» **Your goal**
Once you have read the listing, write it all out exactly.

» **Task input**

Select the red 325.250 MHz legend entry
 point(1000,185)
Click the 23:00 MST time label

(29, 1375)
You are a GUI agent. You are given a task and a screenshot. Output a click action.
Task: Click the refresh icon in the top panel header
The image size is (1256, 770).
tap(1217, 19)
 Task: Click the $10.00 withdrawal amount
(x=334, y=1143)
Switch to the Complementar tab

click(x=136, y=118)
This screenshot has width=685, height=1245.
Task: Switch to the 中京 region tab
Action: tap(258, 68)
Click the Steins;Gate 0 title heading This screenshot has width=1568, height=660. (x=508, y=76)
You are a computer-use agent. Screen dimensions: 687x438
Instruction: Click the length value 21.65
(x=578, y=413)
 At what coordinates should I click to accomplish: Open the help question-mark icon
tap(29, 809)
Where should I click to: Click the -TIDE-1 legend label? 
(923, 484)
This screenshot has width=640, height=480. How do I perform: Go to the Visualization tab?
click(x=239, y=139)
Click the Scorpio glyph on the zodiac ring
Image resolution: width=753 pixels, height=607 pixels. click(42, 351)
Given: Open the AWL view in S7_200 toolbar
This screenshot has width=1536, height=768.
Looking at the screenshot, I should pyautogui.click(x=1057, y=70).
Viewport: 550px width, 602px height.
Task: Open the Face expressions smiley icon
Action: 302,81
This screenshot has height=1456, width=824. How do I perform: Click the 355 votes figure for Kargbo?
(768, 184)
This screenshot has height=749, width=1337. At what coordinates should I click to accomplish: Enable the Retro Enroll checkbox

» **Answer to this problem**
Select the red 325.250 MHz legend entry
 point(1000,185)
Click the 23:00 MST time label

(29, 1375)
You are a GUI agent. You are given a task and a screenshot. Output a click action.
Task: Click the refresh icon in the top panel header
The image size is (1256, 770).
tap(1217, 19)
 Task: Click the $10.00 withdrawal amount
(x=334, y=1143)
Switch to the Complementar tab

click(x=136, y=118)
This screenshot has width=685, height=1245.
Task: Switch to the 中京 region tab
Action: tap(258, 68)
Click the Steins;Gate 0 title heading This screenshot has width=1568, height=660. (x=508, y=76)
You are a computer-use agent. Screen dimensions: 687x438
Instruction: Click the length value 21.65
(x=578, y=413)
 At what coordinates should I click to accomplish: Open the help question-mark icon
tap(29, 809)
Where should I click to: Click the -TIDE-1 legend label? 
(923, 484)
This screenshot has width=640, height=480. How do I perform: Go to the Visualization tab?
click(x=239, y=139)
Click the Scorpio glyph on the zodiac ring
Image resolution: width=753 pixels, height=607 pixels. click(42, 351)
Given: Open the AWL view in S7_200 toolbar
This screenshot has width=1536, height=768.
Looking at the screenshot, I should pyautogui.click(x=1057, y=70).
Viewport: 550px width, 602px height.
Task: Open the Face expressions smiley icon
Action: 302,81
This screenshot has height=1456, width=824. How do I perform: Click the 355 votes figure for Kargbo?
(768, 184)
This screenshot has height=749, width=1337. At what coordinates should I click to accomplish: Enable the Retro Enroll checkbox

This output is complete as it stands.